Dziś chciałabym zwrócić się do rodziców nastoletnich dzieci, jak również
do samej młodzieży. Drodzy rodzice, czy zdajecie sobie sprawę z tego,
jak bardzo ważne i odpowiedzialne zadanie stoi przed wami w momencie,
kiedy wasze dorastające dziecko za chwilę zacznie wkraczać na drogę
dorosłego życia. To właśnie wy musicie niczym na zielonej łące zasiać w
nim najważniejsze życiowe wartości takie jak pewność siebie, poczucie
własnej wartości, wiarę w siebie i własne możliwości. Po to, aby w tych
młodych ludziach te ziarenka podlewane waszą miłością, wsparciem oraz
akceptacją, bezwarunkowym oddaniem mogły kiełkować i rosnąć w siłę.

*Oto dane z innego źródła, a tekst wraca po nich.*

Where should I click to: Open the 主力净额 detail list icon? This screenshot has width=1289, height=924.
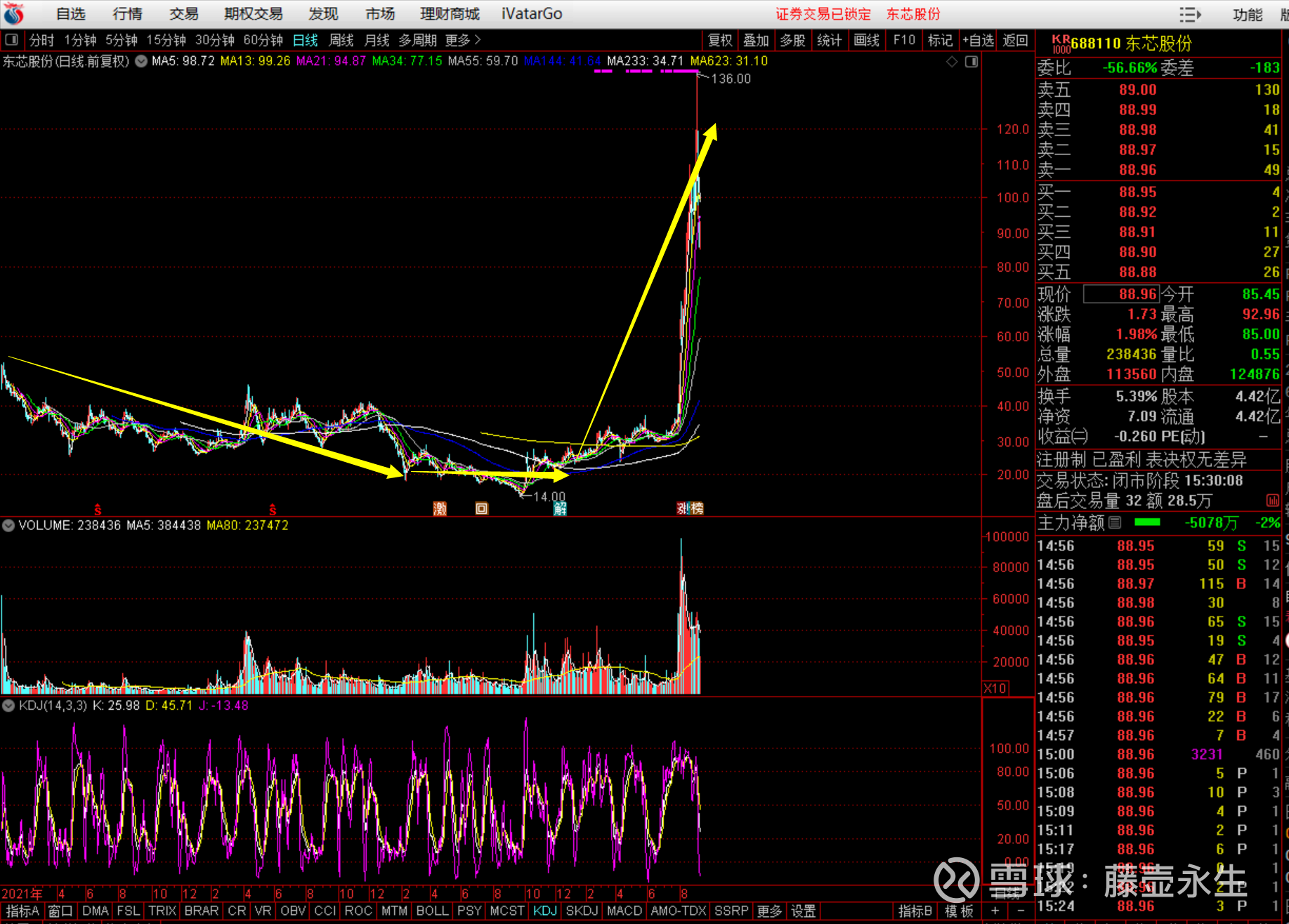tap(1115, 522)
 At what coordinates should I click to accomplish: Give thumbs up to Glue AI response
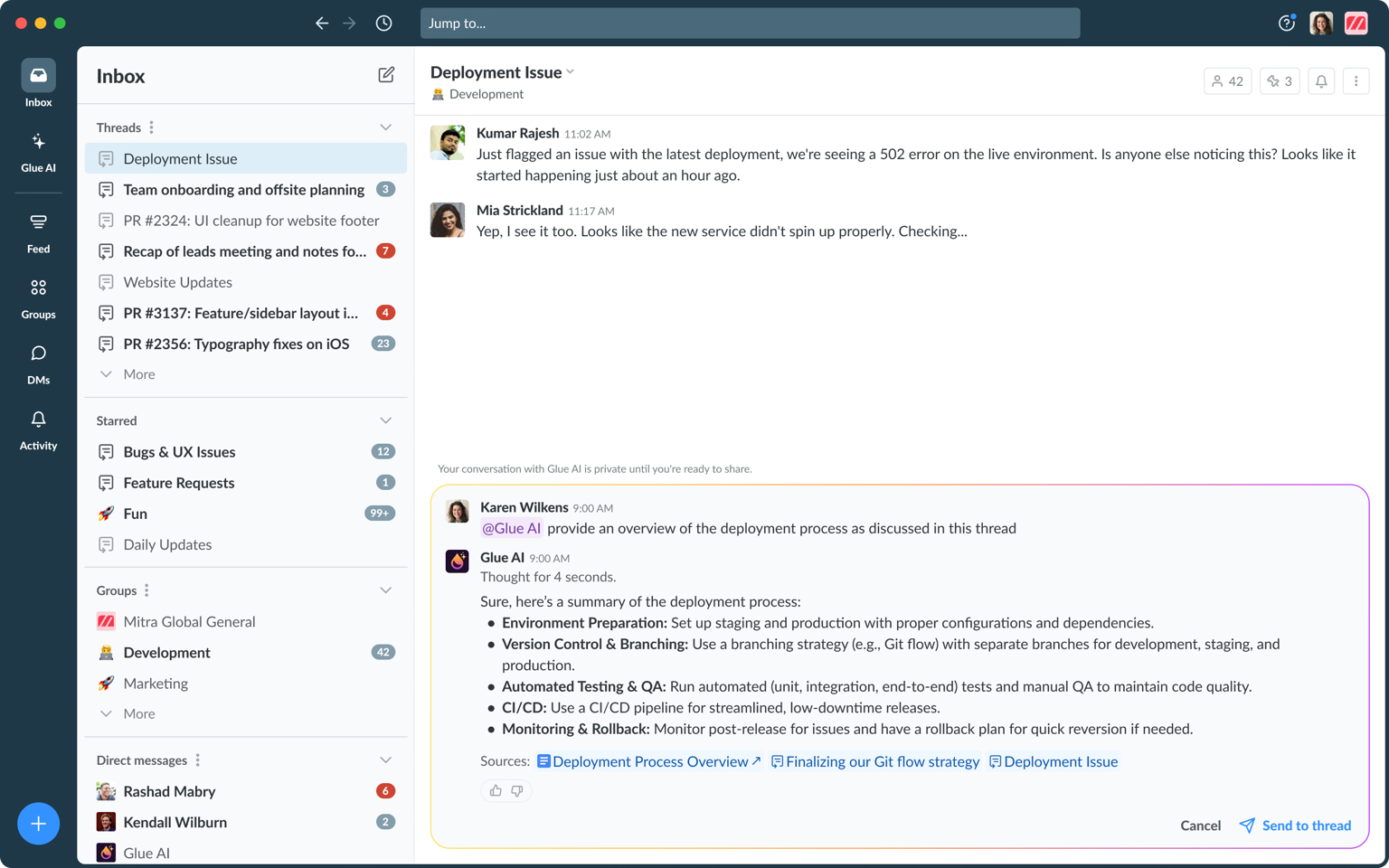(x=496, y=791)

Wyposażenie dziecka w tak wartościowy bagaż sprawia, że kroczy ono przez
życie bez lęku, odważnie dążąc do spełniania swoich planów i marzeń.
Tak być powinno, niestety jednak w praktyce bardzo często wygląda to
zupełnie inaczej. Niezwykle przykro mi to przyznać, ale często to właśnie
rodzice są tymi, którzy bez najmniejszej, chociażby chwili zastanowienia
nad konsekwencjami swoich czynów podcinają skrzydła swoim dzieciom.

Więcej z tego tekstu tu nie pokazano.